■ DIRECTIONS
The answer must consist solely of the lines from the one with "Given: Click the" through the last line of the data, copied exactly, with no pictures.

BEGIN RAW DATA

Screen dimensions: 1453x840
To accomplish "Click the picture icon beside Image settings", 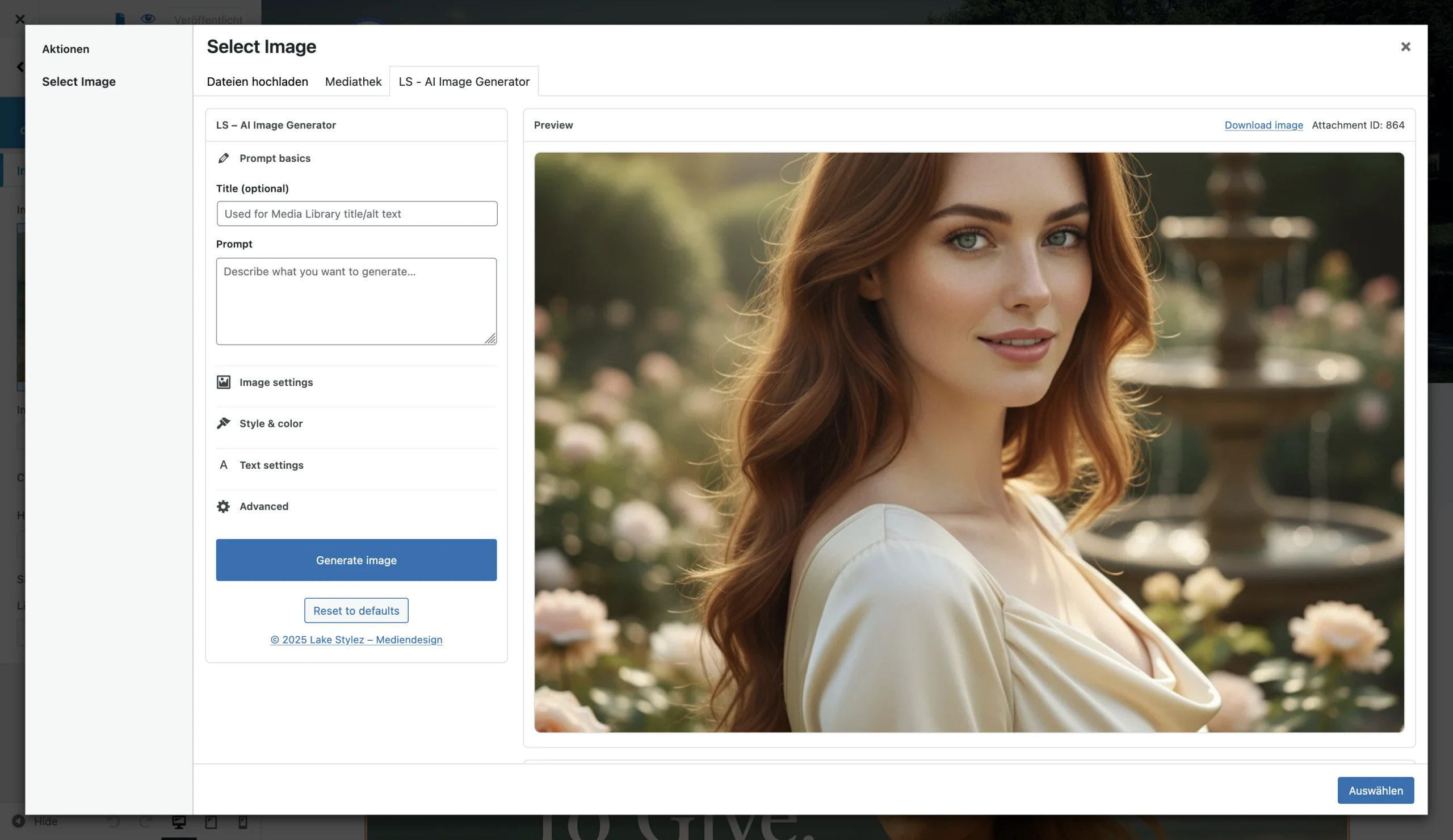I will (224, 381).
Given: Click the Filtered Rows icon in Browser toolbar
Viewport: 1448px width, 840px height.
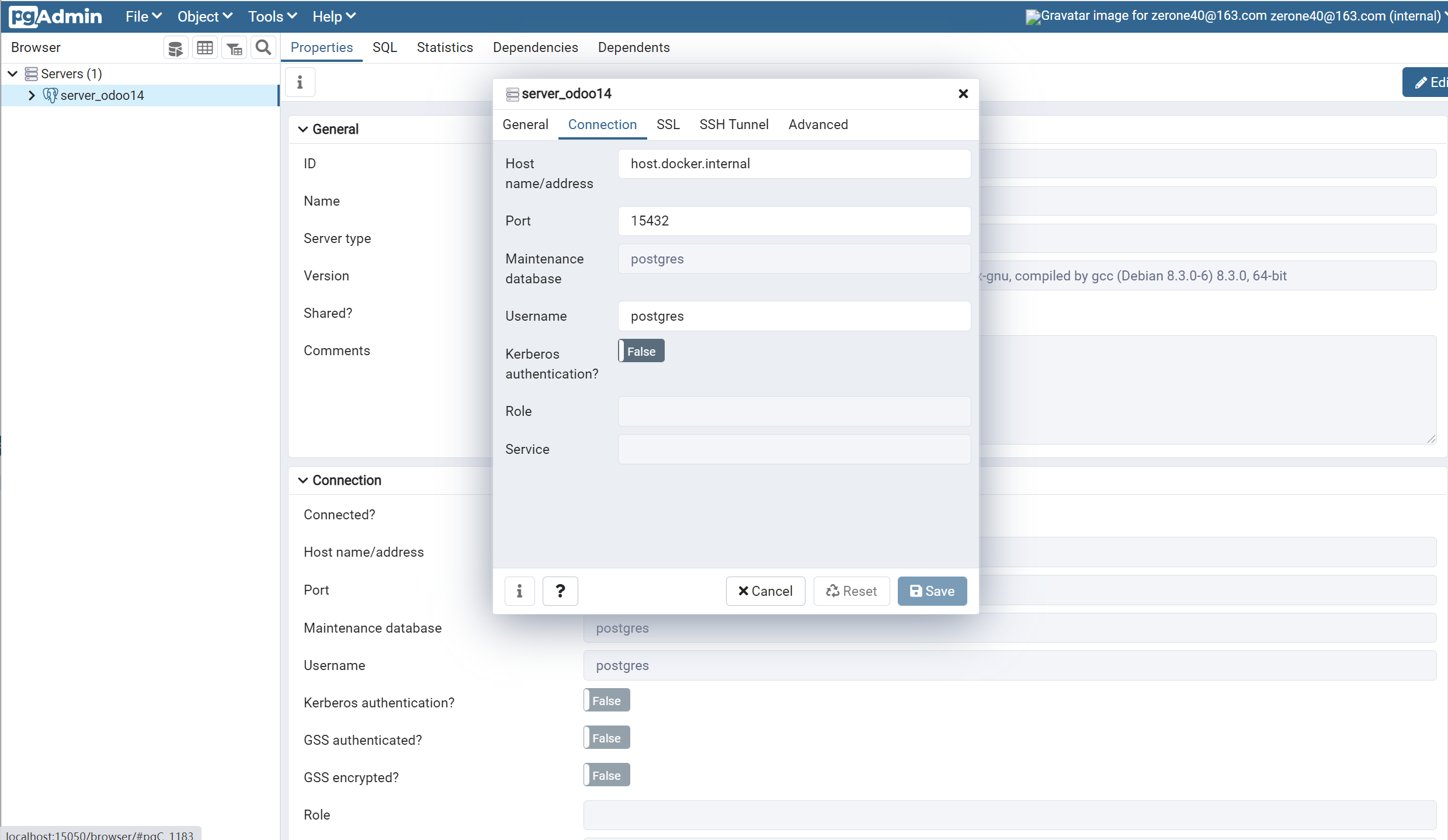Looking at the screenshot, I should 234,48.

END RAW DATA

■ RESULT OF THIS TASK
Given: Click the Filtered Rows icon in Browser toolbar
Viewport: 1448px width, 840px height.
Looking at the screenshot, I should 234,48.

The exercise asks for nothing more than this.